# [Working data]
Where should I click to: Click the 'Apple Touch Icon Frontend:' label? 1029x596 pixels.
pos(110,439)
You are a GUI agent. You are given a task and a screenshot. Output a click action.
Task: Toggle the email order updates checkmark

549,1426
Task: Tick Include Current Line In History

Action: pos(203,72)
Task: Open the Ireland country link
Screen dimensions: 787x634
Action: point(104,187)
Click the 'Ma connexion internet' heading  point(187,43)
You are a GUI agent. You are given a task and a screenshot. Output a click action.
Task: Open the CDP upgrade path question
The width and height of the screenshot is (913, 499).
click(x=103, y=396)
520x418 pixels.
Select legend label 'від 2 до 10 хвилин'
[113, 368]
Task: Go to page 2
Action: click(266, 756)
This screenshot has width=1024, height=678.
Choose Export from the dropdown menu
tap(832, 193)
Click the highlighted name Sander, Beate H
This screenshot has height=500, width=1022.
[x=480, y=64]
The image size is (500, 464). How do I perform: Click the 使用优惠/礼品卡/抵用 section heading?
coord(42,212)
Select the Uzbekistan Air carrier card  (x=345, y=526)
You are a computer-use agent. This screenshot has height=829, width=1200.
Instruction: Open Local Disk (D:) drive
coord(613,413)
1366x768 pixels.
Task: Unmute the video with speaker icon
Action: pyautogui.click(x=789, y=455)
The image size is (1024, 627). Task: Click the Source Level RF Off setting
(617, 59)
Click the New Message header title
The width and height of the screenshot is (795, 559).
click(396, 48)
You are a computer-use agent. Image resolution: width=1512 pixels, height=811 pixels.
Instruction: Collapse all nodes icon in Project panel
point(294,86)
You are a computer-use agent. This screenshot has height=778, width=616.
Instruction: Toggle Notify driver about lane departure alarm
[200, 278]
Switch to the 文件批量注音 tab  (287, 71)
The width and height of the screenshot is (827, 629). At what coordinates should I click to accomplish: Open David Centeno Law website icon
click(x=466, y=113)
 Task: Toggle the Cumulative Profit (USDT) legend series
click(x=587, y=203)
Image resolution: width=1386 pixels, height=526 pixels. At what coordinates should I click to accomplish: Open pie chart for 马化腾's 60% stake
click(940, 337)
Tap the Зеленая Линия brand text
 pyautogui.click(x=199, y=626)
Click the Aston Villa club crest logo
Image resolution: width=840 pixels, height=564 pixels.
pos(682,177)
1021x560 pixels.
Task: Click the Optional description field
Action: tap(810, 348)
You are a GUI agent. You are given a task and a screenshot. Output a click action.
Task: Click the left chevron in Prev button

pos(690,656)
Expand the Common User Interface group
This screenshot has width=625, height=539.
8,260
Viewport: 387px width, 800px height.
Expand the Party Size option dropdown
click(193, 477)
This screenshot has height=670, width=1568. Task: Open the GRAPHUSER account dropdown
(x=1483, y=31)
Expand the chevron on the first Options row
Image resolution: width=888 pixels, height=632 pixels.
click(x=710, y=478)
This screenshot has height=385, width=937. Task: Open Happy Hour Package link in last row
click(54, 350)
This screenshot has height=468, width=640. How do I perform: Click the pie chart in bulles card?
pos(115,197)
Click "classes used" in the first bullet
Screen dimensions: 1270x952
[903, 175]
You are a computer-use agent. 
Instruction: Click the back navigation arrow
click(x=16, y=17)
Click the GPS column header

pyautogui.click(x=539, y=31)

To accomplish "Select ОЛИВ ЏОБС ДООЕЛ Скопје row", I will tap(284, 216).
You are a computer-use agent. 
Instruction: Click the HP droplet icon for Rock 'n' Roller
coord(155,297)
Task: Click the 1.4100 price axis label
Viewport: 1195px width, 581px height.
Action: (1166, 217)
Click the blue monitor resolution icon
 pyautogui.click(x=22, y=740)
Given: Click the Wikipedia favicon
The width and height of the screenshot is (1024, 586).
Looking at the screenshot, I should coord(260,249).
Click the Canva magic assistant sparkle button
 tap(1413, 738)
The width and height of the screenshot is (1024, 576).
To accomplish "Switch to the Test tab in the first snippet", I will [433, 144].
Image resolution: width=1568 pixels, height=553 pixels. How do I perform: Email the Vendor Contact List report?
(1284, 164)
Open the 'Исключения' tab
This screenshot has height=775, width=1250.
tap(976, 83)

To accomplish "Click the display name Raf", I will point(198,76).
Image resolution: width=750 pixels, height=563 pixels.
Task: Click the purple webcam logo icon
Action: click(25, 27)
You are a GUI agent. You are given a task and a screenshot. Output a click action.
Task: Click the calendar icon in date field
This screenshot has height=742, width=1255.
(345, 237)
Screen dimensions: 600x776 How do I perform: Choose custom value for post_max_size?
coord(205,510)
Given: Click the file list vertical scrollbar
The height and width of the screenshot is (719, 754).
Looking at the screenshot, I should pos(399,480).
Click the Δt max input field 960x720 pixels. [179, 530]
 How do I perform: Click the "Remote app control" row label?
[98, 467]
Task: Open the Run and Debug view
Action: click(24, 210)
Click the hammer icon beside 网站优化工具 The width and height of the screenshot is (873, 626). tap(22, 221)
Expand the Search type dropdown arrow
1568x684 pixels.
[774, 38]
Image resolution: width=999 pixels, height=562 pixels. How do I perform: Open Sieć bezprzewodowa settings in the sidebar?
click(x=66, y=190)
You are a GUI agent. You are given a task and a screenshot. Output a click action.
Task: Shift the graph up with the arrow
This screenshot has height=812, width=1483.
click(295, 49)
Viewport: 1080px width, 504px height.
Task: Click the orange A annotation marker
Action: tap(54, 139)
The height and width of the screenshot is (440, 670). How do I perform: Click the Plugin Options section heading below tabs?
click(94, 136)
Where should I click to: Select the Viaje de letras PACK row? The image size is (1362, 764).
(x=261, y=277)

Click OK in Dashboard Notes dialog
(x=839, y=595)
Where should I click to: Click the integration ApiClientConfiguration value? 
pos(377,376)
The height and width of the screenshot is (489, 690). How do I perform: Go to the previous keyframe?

# [Task statement]
Each line above that contains the string "Switch" should be copied.

# [Written response]
Switch to the 文件批量注音 tab  (287, 71)
To accomplish "Switch to the Test tab in the first snippet", I will [433, 144].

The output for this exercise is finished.